The Inflation Reduction Act (IRA) will significantly improve the five-year outlook for the US solar industry, although the market is expected to remain constrained by supply difficulties through the end of 2023, according to a new report by the Solar Energy Industries Association (SEIA) and Wood Mackenzie.
Thanks to the IRA, solar deployment is expected to increase by 40%, or 62 GW DC, over baseline projections through 2027. Cumulative solar installations will reach 336 GW by 2027, up from 129 GW now, with the utility-scale sector adding 162 GW in the next five years.
Ongoing supply constraints such as shipment delays as a result of the move to new rules under the Uyghur Forced Labor Prevention Act (UFLPA), however, could delay the near-term effect of the IRA.
According to the Solar Market Insight Report 2022 Q3, the US installed 4.6 GW DC of solar in the second quarter of 2022, down 12% year-over-year, with the market held back by supply chain constraints and uncertainty from a Commerce Department tariff investigation.
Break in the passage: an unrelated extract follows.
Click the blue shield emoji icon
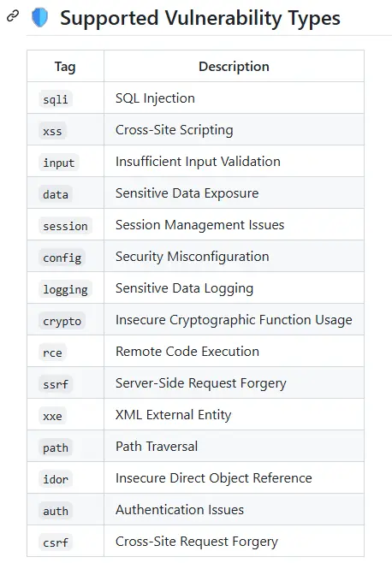point(39,18)

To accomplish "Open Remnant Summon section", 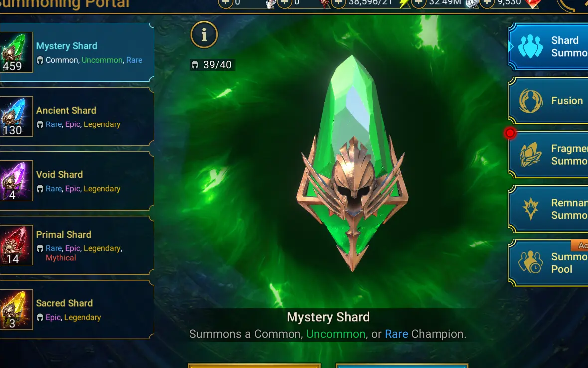I will tap(548, 209).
There was some relief in June when the White House paused new solar tariffs for two years.
The market segments showed mixed performance. With demand fueled by power outages and higher power prices, residential solar set a record for the fifth consecutive quarter with 1.36 GW DC installed, equal to nearly 180,000 residential customers getting solar. Utility-scale solar, on the other hand, experienced a 25% year-over-year decline to 2.7 GW DC. Commercial and community solar installations were relatively stable, at 336 MW DC and 228 MW DC, respectively.
Wood Mackenzie’s Michelle Davis, lead author of the report, said that the IRA has provided the solar industry with long-term certainty and will lead to a new era for the sector. “Ten years of investment tax credits stands in stark contrast to the one-, two-, or five-year extensions that the industry has experienced in the last decade,” the analyst noted.
In addition, the US solar industry will for the first time have access to production tax credits and an investment tax credit for domestic manufacturing across the solar value chain.